Target insists the program is still being tested, but the backlash online suggests many workers already see it as another layer of pressure piled onto an increasingly demanding retail environment.
Americans don’t expect luxury-hotel treatment when buying toothpaste and frozen pizza. Most just want stocked shelves, decent prices and a checkout line that doesn’t resemble TSA at LaGuardia during Thanksgiving weekend.
On the other hand, there’s a case here that even the critics can’t entirely shrug off.
Retail, at its core, is still a people business. A store isn’t just shelves and scanners — it’s the one place where a company’s brand actually talks back to you. And from that perspective, Target’s leadership isn’t necessarily wrong to insist that employees show up looking engaged, approachable, and — yes — friendly.
Most workplaces already expect a baseline of professional behavior.
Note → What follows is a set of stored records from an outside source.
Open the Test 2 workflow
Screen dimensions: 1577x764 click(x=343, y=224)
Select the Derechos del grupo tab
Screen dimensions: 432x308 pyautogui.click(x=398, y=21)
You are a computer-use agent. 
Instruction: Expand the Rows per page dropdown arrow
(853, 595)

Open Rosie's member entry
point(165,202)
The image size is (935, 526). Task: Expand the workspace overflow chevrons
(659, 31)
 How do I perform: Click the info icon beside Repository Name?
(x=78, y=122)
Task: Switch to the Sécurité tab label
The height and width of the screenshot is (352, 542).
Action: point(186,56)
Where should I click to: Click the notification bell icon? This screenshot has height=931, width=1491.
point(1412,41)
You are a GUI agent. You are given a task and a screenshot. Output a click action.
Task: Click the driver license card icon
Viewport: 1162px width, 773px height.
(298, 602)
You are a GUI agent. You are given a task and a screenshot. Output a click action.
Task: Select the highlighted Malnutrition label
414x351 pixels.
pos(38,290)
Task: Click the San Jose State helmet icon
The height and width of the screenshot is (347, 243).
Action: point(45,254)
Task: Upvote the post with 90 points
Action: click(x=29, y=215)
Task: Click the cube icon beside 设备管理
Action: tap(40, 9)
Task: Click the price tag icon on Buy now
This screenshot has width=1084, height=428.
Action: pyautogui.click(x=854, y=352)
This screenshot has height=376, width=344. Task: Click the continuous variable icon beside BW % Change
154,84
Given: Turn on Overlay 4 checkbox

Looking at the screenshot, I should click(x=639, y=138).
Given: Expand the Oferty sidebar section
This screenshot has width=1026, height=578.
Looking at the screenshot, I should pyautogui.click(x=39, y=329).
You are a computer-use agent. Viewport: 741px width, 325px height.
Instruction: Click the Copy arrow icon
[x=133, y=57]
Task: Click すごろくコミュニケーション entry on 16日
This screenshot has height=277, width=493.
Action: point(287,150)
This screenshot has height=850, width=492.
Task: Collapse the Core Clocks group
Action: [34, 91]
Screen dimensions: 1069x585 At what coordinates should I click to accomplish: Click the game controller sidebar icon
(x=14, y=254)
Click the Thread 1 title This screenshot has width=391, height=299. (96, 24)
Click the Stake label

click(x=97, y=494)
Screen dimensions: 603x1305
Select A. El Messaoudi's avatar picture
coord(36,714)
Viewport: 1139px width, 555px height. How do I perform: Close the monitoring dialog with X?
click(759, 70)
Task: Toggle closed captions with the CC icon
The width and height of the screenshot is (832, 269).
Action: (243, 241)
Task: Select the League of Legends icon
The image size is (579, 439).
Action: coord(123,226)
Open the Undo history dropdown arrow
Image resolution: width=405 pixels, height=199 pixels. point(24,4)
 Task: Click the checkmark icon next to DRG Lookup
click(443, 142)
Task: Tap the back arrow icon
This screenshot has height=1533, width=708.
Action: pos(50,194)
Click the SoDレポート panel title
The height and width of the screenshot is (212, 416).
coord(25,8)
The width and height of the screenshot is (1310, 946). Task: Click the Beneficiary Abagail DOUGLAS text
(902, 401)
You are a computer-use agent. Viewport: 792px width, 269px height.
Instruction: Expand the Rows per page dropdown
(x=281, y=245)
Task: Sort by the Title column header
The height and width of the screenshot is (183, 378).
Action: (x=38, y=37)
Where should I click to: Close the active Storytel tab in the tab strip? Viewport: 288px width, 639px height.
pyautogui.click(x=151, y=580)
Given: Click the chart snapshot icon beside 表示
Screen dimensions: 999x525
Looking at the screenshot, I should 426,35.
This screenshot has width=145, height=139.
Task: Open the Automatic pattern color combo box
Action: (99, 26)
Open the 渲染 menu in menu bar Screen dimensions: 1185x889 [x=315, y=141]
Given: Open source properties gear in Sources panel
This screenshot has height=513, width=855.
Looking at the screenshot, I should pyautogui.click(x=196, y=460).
You don’t get to roll into an office job, grunt at clients, and call it authenticity. So the idea that a retail worker should acknowledge a customer, offer help, and avoid acting like they’d rather be anywhere else on earth isn’t exactly revolutionary. It’s closer to the old-fashioned concept of “good service,” the kind that used to separate respected retailers from the bargain-bin chaos.
CEO Michael Fiddelke’s argument is pretty straightforward: if Target wants shoppers to choose its stores over a billion-dollar app that delivers everything to your doorstep in under 24 hours, then the in-person experience has to feel worth the trip. A smile, a greeting, a little human warmth — those aren’t corporate oppression tactics; they’re the basics of hospitality in a competitive market.
And in fairness, plenty of industries already measure customer interaction in one form or another. Airlines do it. Hotels do it. Even coffee chains have turned friendliness into a trackable performance metric. The idea that retail should be exempt from that standard just because it involves folding shirts instead of checking someone into a suite doesn’t quite hold up.
Still, whether a “niceness score” actually produces genuine service — or just forced grins through gritted teeth — is where the debate really lives.
So where do you land on it? Is Target simply professionalizing customer service in a tough retail era, or is this one more corporate attempt to quantify something that should probably stay unmeasurable? Curious to hear what you think.